Keynote speakers

Adriana Cracuin is Emma MacLachlan Metcalf Chair of Humanities at Boston University. She specializes in eighteenth and nineteenth-century British literature and culture, with current research in Arctic humanities, exploration studies, science studies, historical geography, history of collecting, Enlightenment, history of the book and of authorship. Her most recent book, Writing Arctic Disaster: Authorship and Exploration (Cambridge UP, 2016) uncovers a rich textual and material archive of Arctic exploration culture from the 17th century through to our own era of renewed interest in exploration’s contentious legacies. She is also the author of Fatal Women of Romanticism (Cambridge UP, 2003) and British Women Writers and the French Revolution: Citizens of the World (Palgrave, 2005), which focused on women writers’ significant contributions to Romantic-era thinking on the body, gender, revolutionary politics, and cosmopolitanism. She is the editor of several essay collections and editions, most recently the volume The Material Cultures of Enlightenment Arts and Sciences, co-edited with Simon Schaffer (2016), and the special issue of Eighteenth-Century Studies on The Disorder of Things (2011), which explored how studying material culture and collecting transform our understandings of the Enlightenment and 18th-century studies.
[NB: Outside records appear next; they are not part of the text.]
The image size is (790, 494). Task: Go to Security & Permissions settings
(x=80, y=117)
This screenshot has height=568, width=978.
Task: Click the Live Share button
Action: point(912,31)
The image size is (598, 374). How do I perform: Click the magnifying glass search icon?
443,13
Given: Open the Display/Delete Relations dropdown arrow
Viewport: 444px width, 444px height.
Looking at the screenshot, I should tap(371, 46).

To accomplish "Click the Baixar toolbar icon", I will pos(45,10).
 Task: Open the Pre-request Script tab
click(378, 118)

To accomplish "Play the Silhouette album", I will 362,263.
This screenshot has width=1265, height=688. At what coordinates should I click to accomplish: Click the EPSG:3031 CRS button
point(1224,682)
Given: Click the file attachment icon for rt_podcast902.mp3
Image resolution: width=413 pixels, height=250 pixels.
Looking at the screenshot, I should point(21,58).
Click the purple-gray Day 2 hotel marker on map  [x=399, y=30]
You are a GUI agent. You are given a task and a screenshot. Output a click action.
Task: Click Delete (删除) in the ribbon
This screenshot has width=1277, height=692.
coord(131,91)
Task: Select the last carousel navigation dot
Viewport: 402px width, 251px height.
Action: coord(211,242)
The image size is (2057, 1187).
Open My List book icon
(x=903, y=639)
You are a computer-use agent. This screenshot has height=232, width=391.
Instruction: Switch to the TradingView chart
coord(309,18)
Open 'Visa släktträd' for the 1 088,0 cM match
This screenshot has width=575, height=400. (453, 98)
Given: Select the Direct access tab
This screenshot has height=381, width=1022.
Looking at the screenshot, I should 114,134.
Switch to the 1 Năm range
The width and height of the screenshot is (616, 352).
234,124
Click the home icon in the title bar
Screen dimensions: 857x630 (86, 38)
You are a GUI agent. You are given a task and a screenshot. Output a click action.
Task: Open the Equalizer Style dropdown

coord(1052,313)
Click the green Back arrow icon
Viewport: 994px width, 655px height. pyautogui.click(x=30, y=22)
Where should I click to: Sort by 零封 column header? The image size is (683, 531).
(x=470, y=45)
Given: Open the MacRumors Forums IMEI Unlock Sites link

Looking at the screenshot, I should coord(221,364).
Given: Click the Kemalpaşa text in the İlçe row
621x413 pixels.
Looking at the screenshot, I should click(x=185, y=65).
Seth Reno is an Assistant Professor of English Literature at Auburn University, Montgomery. He specializes in British Romanticism, ecocriticism, affect studies, and Anthropocene studies. He is the author of Amorous Aesthetics: Intellectual Love in Romantic Poetry and Poetics, 1788-1853 (Liverpool UP, 2018), and co-editor of Wordsworth and the Green Romantics: Affect and Ecology in the Nineteenth Century (University of New Hampshire Press, 2016). Current projects include a monograph on the literary and artistic history of the Anthropocene, tentatively titled Representing Climate Change, 1784-2015, and a special volume of Romantic Circles Praxis Series on “Romanticism and Affect Studies.” He has also published a number of articles on eighteenth- and nineteenth-century literature and art.